En febrero la ministra de Empleo, Fátima Báñez, se reunió con los sindicatos CCOO y UGT y con las patronales CEOE y Cepyme para abrir una mesa por la calidad en el empleo, en la que se incluyen otras materias como formación, parados de larga duración y seguridad y salud en el trabajo.
De esta mesa sólo ha visto la luz un acuerdo, adoptado por unanimidad en el Congreso, para lograr prorrogar, de manera extraordinaria y hasta el 30 de abril, el programa de recualificación profesional para personas que agotan la prestación por desempleo (Prepara).
Esta ampliación, pactada con las comunidades autónomas, ha sido aprobada a la espera de fusionar en una todas las prestaciones para desempleados: Prepara, Programa de Activación para el Empleo (PAE) y Renta Activa de Inserción (RAI).
En el congelador se encuentra de momento el plan de choque de empleo juvenil, que no vio la luz en julio, cuando al parecer se consensuó, al coincidir con la ruptura de la negociación colectiva.
Este plan incluye medidas para recuperar el contrato relevo con una nueva modalidad de jubilación parcial, el complemento salarial de 430 euros para jóvenes con contrato de formación, la equiparación del contrato en prácticas con el de formación y aprendizaje y el estatuto de prácticas no laborales.
Asimismo se avanzaron algunas medidas para reducir la temporalidad que no han llegado a concretarse y que apuntaban hacia penalizar el abuso de la contratación temporal e incentivar la indefinida.
Además de estas mesas sobre empleo, el Gobierno, la patronal y los sindicatos constituyeron una mesa sobre pensiones, que apenas ha mantenido reuniones, a la espera también de que avancen los trabajos en el Congreso de los Diputados.
Y es que la Comisión Parlamentaria de seguimiento de los acuerdos del Pacto de Toledo, que lleva ya más de un año de trabajos con el objetivo de renovar sus recomendaciones para la sostenibilidad del sistema de pensiones, cuenta como principal escollo la fórmula de revalorización, aprobada por el PP en 2013 para desvincular las pensiones del IPC.

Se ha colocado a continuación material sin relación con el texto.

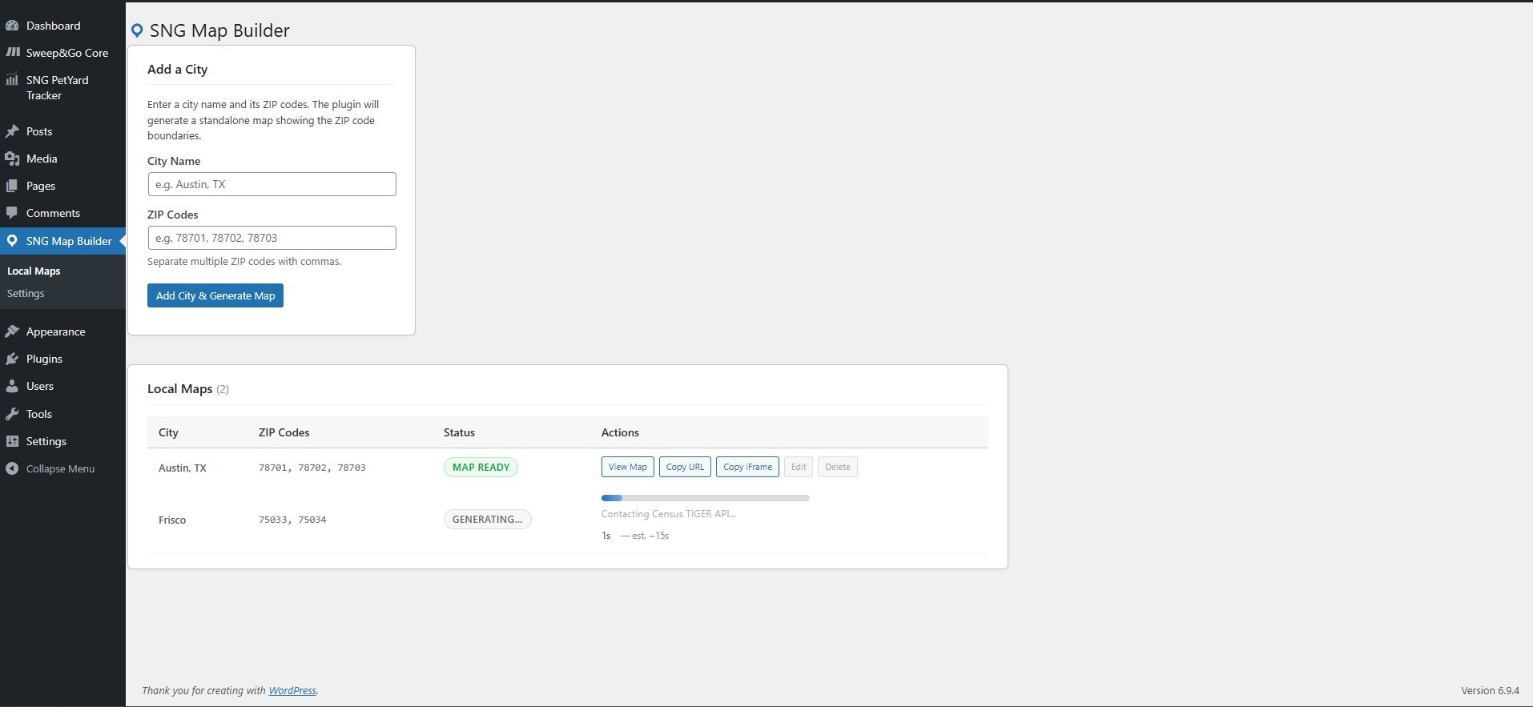The image size is (1533, 707).
Task: Click the Tools wrench icon
Action: pyautogui.click(x=12, y=414)
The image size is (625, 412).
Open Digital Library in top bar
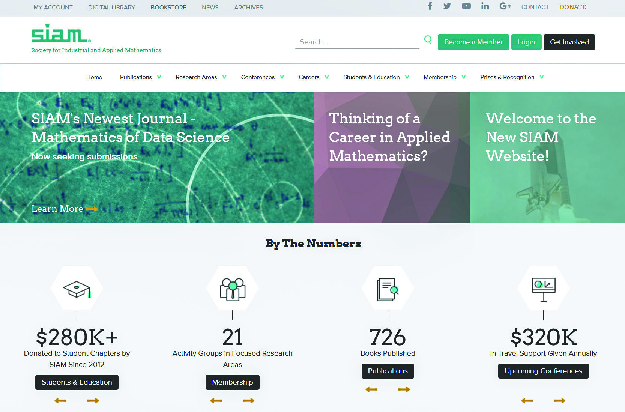[111, 7]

No obstante, los grupos sí están de acuerdo en que se debe ahondar en la separación de las fuentes de financiación de la Seguridad Social para que las bonificaciones, reducciones o tarifas planas se financien vía impuestos.
Mientras, el mercado laboral ha seguido avanzando a buen ritmo con 541.000 nuevos empleos hasta septiembre, superando los 19 millones de ocupados, aunque la tasa de temporalidad ha subido al 27,38 % y la de parcialidad se ha situado en el 14,31 %.
Para Báñez, el mercado laboral está viviendo "la primavera del empleo", si bien los sindicatos critican la excesiva temporalidad y la precariedad de los nuevos puestos de trabajo que se crean.
La tasa de paro sigue siendo elevada (16,4 %) aunque se ha reducido hasta niveles de 2009, con 500.000 desempleados menos hasta septiembre.
Entre los acuerdos llegados a buen puerto, destaca el de los empleados públicos, que en marzo arrancaron al Gobierno la convocatoria de unas 250.000 plazas en tres años para reducir al 8 % la tasa de temporalidad en el sector público, concentrada en Sanidad y Educación.
No obstante, en el plano salarial, sus negociaciones con Hacienda quedaron paralizadas tras el retraso en la aprobación de los Presupuestos para 2018 por la situación en Cataluña.
Sobre la mesa, una oferta del Gobierno a los sindicatos mayoritarios del sector público con subidas fijas del 1,5 % para 2018, el 1,75 % para 2019 y el 2 % para 2020, a lo que sumaría un alza variable que dependerá de la evolución de la economía.
También ha visto la luz, fruto del consenso parlamentario, la Ley de Reformas Urgentes del Trabajo Autónomo con medidas como la ampliación de la tarifa plana de 50 euros o las mayores deducciones en comidas y suministros.